E pode até ter algumas que invocarão uma tendência psico-sócio-biológica para explicar o aluno tagarela.

Se Weber estivesse nessa conferência ele iria sugerir apenas uma coisa: que tal começar perguntando para o aluno por que é que ele está conversando?

"Me diz aí, por que você faz isso?"

Uooow! Como não pensamos nisso antes?

E é simples assim.

A sociologia weberiana é voltada para as condutas pessoais, mas a partir do sentido que as pessoas atribuem às suas condutas. Ora, tudo o que fazemos nós fazemos com algum sentido, fazemos com alguma razão.

Mesmo que às vezes nem nós compreendamos essa razão e muito menos consigamos antever as consequências daquilo, para Weber é o sentido subjetivo que importa e deve ser resgatado.

Instituições sociais, grupos sociais, representações coletivas: isso tudo existe, mas o grande potencial explicativo está no sentido que as pessoas atribuem às suas ações. E, aliás, é partindo das ações individuais que podemos frequentemente apreender instituições, grupos, representações e tantas outras coisas da ordem coletiva.

Assim, a conduta humana é o que nós, sociólogos, temos à nossa disposição para trabalhar, e compreender essa conduta (suas causas, desenvolvimento e efeitos) é o objetivo da Sociologia.

(não percamos de vista o que está como pano de fundo: não existe uma verdade metafísica que o mais fodástico pensador pode captar, o que há é um sentido pessoal a ser compreendido, interpretado e explicado).

Daí Weber ser associado à chamada sociologia compreensiva e ao individualismo metodológico.
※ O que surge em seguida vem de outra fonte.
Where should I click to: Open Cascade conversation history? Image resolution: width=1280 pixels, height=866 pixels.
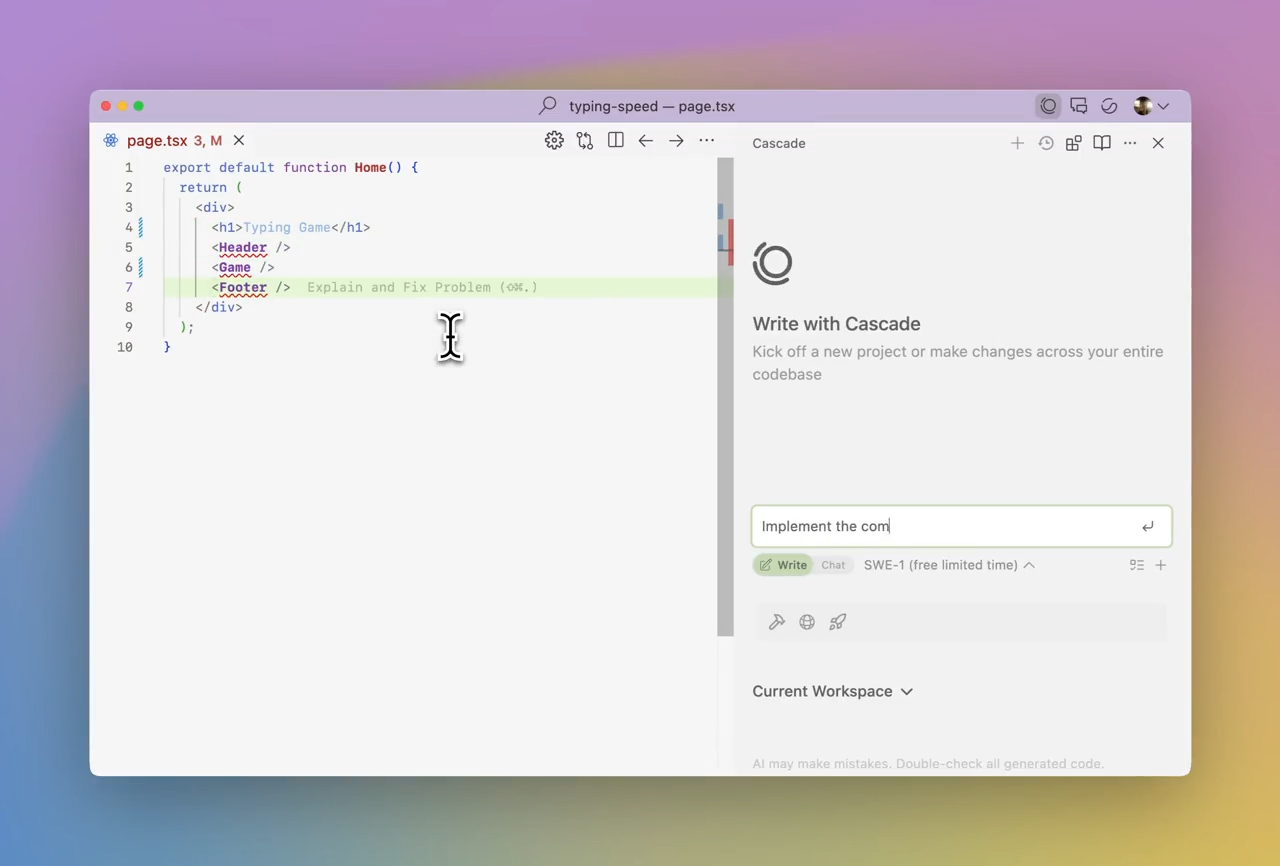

Compreendendo os indivíduos.

A sociologia deve compreender o sentido que as pessoas dão às suas ações, e a partir daí interpretar e explicar as coisas.

E por outro lado, o método para tanto, a ferramenta analítica para alcançar aquele sentido, parte sempre do indivíduo, das pessoas concretas, dos seres humanos em sua vidas vividas.

Voltando ao estudo weberiano que relaciona capitalismo e religião temos, naturalmente, o melhor exemplo da sociologia compreensiva e do individualismo metodológico.

Os indivíduos vivem suas vidas. Essas vidas são inspiradas, dentre outras coisas, por uma visão de mundo religiosa, e essa visão de mundo faz com que elas deem um determinado sentido ao seu trabalho - devem trabalhar e produzir tanto quanto possível, mas sem gozar dos prazeres mundanos.

Portanto, é na ação individual de cada um (individualismo metodológico), apreendendo o sentido que cada um confere à sua ação (sociologia compreensiva), é que se alcança um quadro explicativo: por acharem que devem trabalhar sem gozar dos prazeres mundanos, as pessoas reinvestem o fruto do trabalho para terem ainda maiores frutos no futuro, o que dá uma baita mão na roda para o desenvolvimento do capitalismo.

Veja (reforçando a humildade weberiana) que isso está a quilômetros de distância de teorias que falem sobre leis de desenvolvimento da sociedade ou de princípios universais ou de argumentos totalizantes.

Partindo dessa humildade científica em Weber captamos muito dos seus estudos, conceitos e argumentos. Como veremos futuramente, toda a sua sociologia é marcada pelos elementos vistos acima: uma ciência limitada, o sentido que as pessoas dão às suas ações, e o esforço intelectual voltado à compreensão desse sentido.